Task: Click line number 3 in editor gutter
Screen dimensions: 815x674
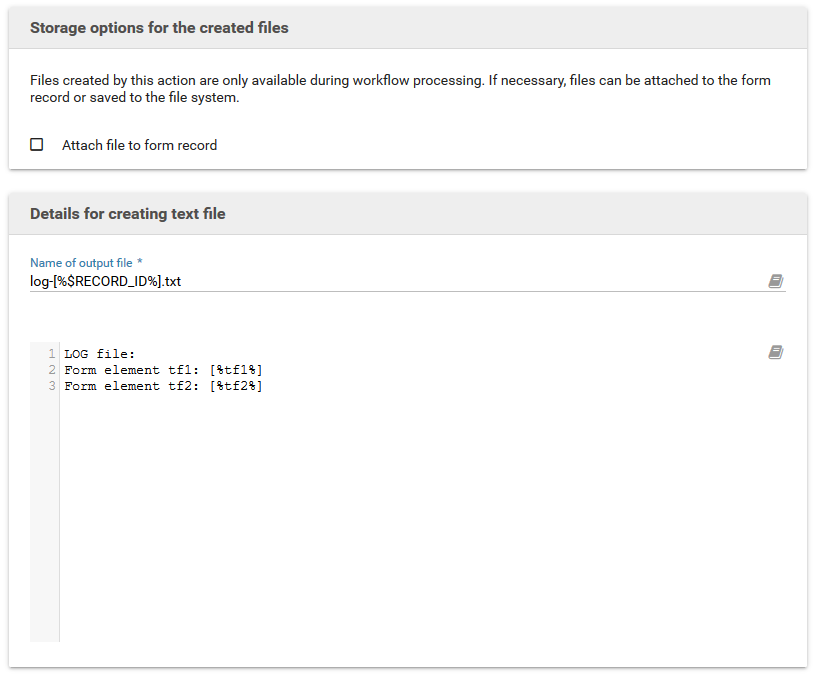Action: coord(51,386)
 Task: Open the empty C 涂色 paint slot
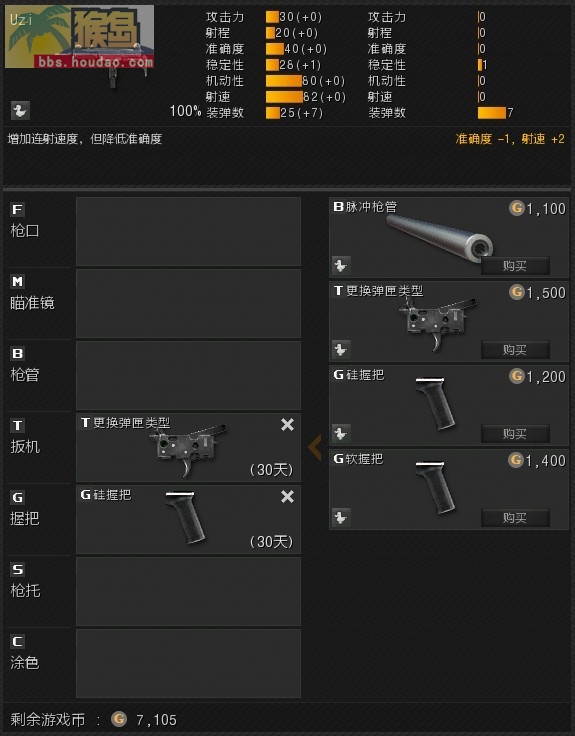[x=188, y=663]
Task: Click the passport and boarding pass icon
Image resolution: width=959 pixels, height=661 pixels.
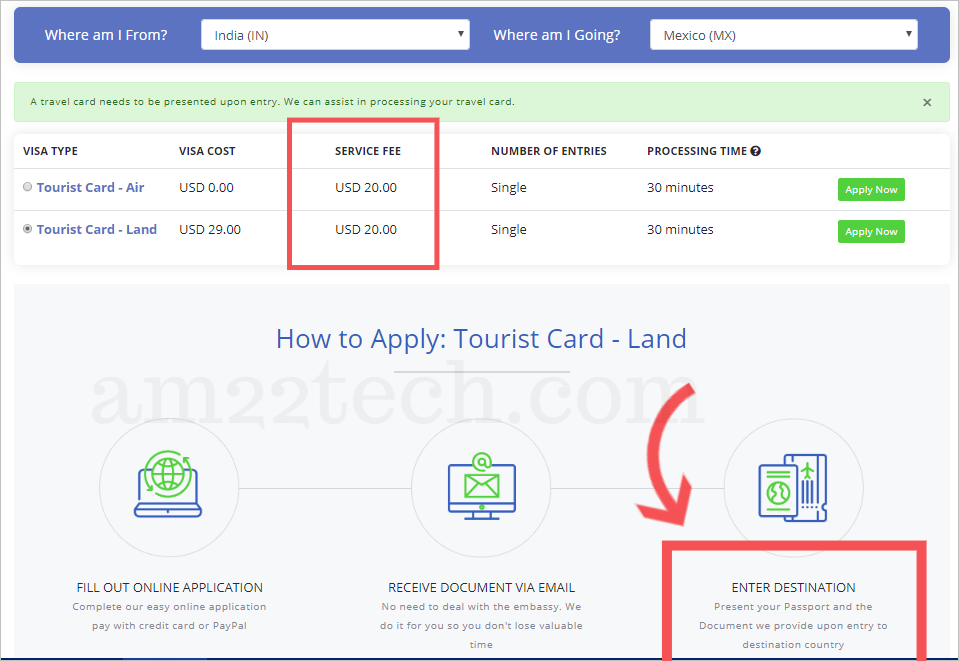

• **Exercise directions**
Repeat each line of the records exactly. Do not include the pictures.

• **Solution to this task**
Task: Click line number 3 in editor gutter
Screen dimensions: 815x674
Action: coord(51,386)
 Task: Open the empty C 涂色 paint slot
[x=188, y=663]
Task: Click the passport and boarding pass icon
Image resolution: width=959 pixels, height=661 pixels.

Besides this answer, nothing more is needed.